One of the more memorable moments sees you flipping balls at Raptor heads, according to the dot matrix instructions, and whilst some players may find more glory in whacking balls at the Pteranodons and the Indominus Rex when they encroach upon the main playfield, it is very much each to their own. I am suitably impressed with how the ball moves when a particular mode transforms it into a Gyrosphere too.
In a pure pinball sense, Jurassic World Pinball has a whole load to offer, with three ramps – one of which alters the outgoing trajectory each time – a fair few lanes, easy to access bumpers, and four flippers to enable you to really get the ball in those hard to reach places. The table is pretty lengthy too from top to bottom, and this is ideal when needing time to prepare that next shot.
Finally, Jurassic Park Mayhem Pinball feels like a table that’s here to throw everything else dinosaur related your way. And it initially works well, from the opening skill shot where you’re trying to hit a Stegosaurus’ tail, to the fitting environment of Isla Nublar. Even though we’ve visited Isla Nublar in all three tables, it’s in this one and the Jurassic Park Table that it appears with more vibrancy. But don’t spend too long admiring the greenery, as workers are trapped and need help to evacuate this hostile place.
Honestly though, until I had thoroughly gone through the Table Guide I didn’t know what was going on in terms of how to rescue them, how to switch between the areas where they are or what the meter near my main flippers was for. It shouldn’t be confusing to know the main goal and how to achieve it on any table. Fortunately, I forgot all about the workers in distress as I became distracted by the smashing of windows using the whip of a Stegosaurus’ tail – a tail which features prominently in a possible battle with the resident T-Rex.
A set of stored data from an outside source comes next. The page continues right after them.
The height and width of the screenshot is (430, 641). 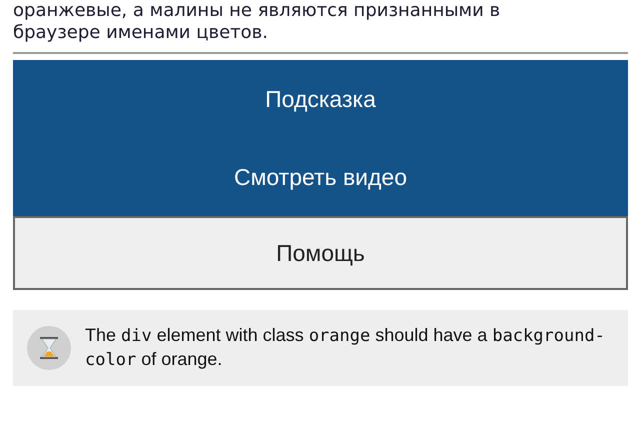 I want to click on hourglass-icon, so click(x=49, y=348).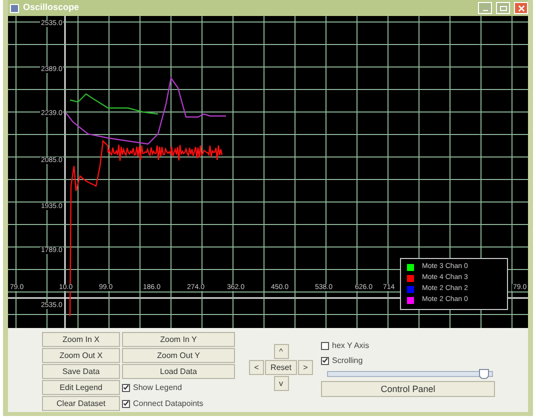  I want to click on action-button: Save Data, so click(81, 372).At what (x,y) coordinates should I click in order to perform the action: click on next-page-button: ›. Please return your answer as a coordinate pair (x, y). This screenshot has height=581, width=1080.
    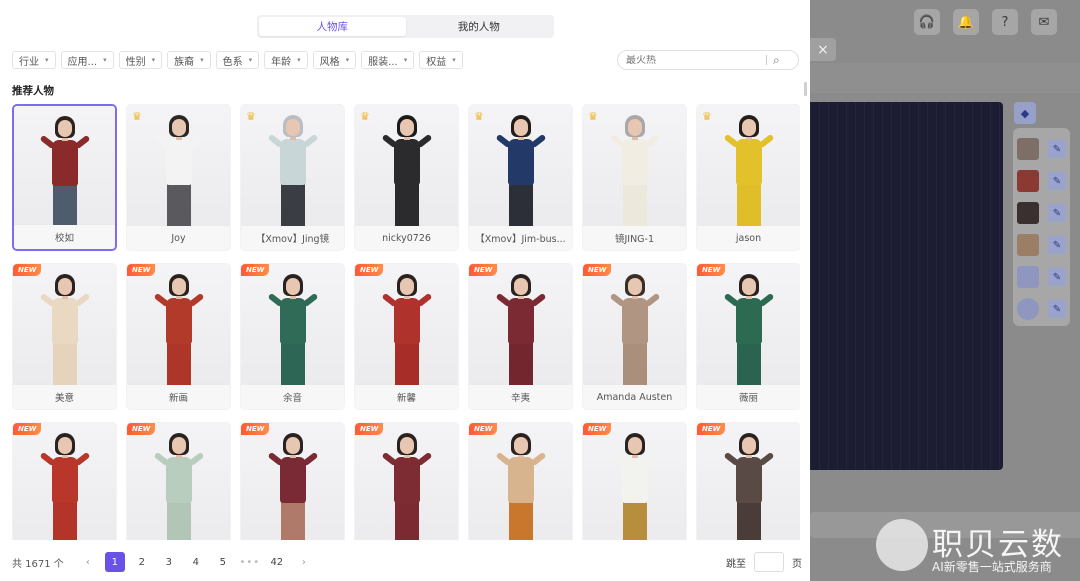
    Looking at the image, I should click on (304, 562).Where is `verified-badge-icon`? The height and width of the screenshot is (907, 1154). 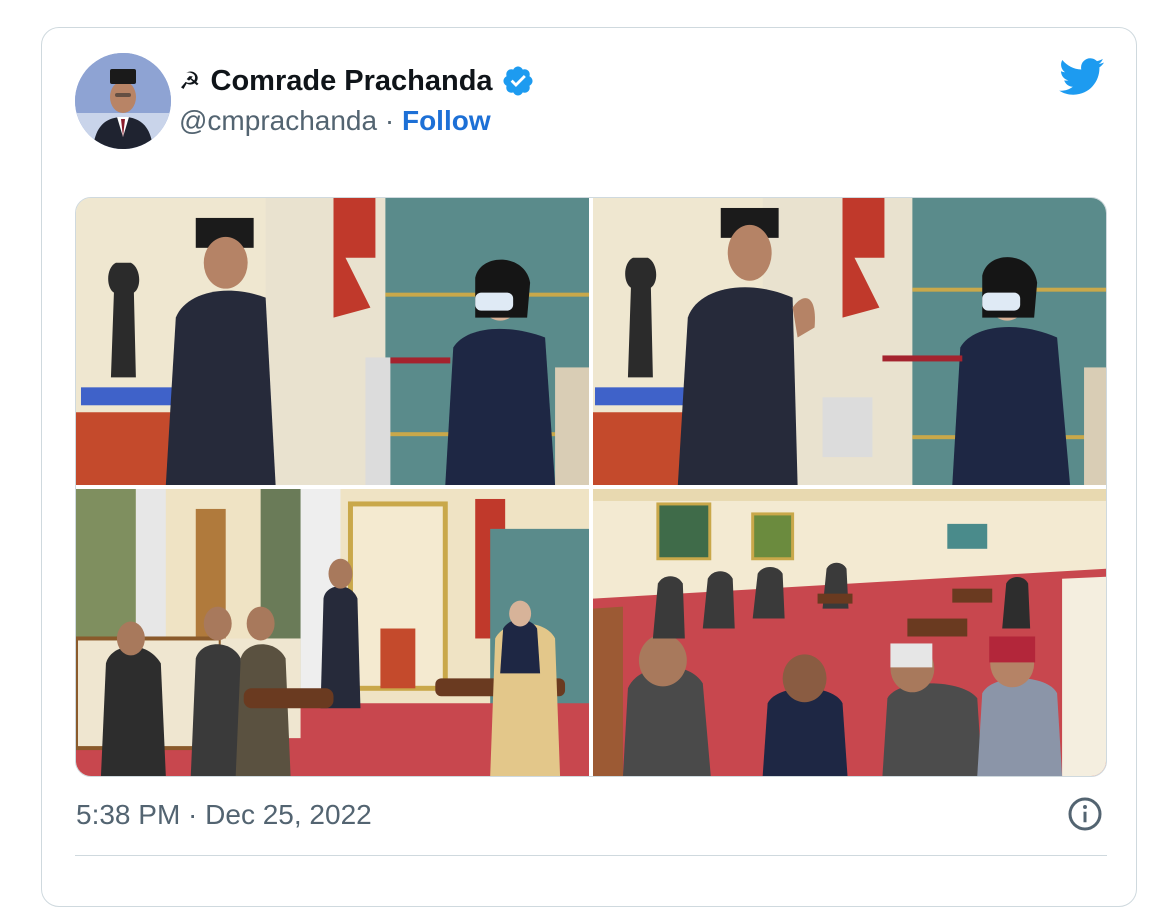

The Triceratops also gets a run out in one of those mini playfields under the surface, so there’s plenty of dinosaur action.
Given the awkward angle of various lanes and targets, as well as the tightness of the upper playfield, the chance of losing the ball is much higher as it flies back down rapidly from a failed shot off one of the three flippers. You’ll do well to keep the ball in play for longer than a minute.
Early impressions of the Jurassic World Pinball Pack for Pinball FX3 are very much hit and miss. Even though most are a hit, there are certain aspects which aren’t initially convincing. The more you play each table though, the more you experience the epic dinosaur clashes, the nostalgic moments being recreated and the little nuances dotted around the tables. I am thoroughly enjoying the film based tables, and after overcoming my distaste for all things grey, the Jurassic World table is brilliant in capturing those movie moments. Jurassic Park Pinball Mayhem is the weakest of the bunch though, in terms of accessibility and the table layout, and holds the pack back from greatness.
Needless to say, if you love Jurassic Park and/or dinosaurs, it’s a no-brainer. And for anyone else, you could certainly do worse than give it a go, after all, the quality of the pinball is rarely in doubt where Zen Studios are concerned.